◆ **Task item**:
Show each line from the records below in which the word "dropdown" occurs.

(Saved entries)
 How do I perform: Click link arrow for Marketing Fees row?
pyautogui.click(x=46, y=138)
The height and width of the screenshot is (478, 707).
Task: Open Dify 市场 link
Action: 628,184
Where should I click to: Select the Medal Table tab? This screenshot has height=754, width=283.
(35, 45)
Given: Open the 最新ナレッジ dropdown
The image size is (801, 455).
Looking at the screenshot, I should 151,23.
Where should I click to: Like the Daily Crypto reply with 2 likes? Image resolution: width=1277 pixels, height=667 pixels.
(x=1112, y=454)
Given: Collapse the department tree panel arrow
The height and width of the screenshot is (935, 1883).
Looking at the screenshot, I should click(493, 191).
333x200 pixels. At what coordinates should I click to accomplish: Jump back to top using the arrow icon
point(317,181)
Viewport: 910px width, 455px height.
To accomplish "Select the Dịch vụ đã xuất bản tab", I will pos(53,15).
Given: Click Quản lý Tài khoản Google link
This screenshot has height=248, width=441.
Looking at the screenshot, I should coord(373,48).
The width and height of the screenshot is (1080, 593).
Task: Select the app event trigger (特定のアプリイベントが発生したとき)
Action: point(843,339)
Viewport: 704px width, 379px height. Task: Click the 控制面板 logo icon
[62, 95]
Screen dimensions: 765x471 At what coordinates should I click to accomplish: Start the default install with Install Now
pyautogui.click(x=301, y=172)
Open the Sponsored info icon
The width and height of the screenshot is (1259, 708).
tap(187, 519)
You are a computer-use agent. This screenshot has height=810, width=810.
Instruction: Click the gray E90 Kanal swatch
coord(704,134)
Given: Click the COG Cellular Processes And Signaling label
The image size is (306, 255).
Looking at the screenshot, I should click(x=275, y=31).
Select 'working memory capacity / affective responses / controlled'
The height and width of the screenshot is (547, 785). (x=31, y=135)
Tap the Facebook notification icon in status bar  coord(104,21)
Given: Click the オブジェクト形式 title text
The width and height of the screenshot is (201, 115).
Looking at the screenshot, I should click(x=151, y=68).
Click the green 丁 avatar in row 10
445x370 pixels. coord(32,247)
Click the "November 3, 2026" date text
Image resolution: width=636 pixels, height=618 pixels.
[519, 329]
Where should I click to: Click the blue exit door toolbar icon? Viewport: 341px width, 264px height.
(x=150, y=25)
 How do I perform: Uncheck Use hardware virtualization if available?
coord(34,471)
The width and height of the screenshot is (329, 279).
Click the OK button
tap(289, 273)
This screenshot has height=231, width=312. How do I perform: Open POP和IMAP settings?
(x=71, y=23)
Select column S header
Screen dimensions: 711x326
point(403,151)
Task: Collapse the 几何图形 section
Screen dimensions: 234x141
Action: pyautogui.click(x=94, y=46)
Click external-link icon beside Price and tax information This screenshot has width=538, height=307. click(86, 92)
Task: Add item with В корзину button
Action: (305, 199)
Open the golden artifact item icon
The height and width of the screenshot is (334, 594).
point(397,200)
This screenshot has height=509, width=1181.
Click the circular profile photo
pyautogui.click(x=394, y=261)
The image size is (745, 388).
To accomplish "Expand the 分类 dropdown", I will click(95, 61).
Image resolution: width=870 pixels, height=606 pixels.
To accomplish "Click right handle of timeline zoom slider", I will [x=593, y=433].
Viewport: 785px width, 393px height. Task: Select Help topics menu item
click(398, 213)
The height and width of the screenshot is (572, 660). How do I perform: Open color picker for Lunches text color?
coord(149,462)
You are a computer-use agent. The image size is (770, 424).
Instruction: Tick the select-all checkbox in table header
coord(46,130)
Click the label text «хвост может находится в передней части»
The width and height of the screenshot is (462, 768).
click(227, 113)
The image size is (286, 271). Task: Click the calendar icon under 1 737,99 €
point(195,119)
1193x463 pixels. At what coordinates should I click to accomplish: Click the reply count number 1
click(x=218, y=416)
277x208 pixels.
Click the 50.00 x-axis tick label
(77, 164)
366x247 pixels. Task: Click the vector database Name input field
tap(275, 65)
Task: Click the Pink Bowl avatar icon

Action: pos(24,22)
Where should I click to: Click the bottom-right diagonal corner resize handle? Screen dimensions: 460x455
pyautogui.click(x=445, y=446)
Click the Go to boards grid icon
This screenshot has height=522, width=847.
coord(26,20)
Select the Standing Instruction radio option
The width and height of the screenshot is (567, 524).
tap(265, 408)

◆ **Answer to the problem**:
Given: Open the 最新ナレッジ dropdown
To accomplish "Expand the 分类 dropdown", I will click(95, 61).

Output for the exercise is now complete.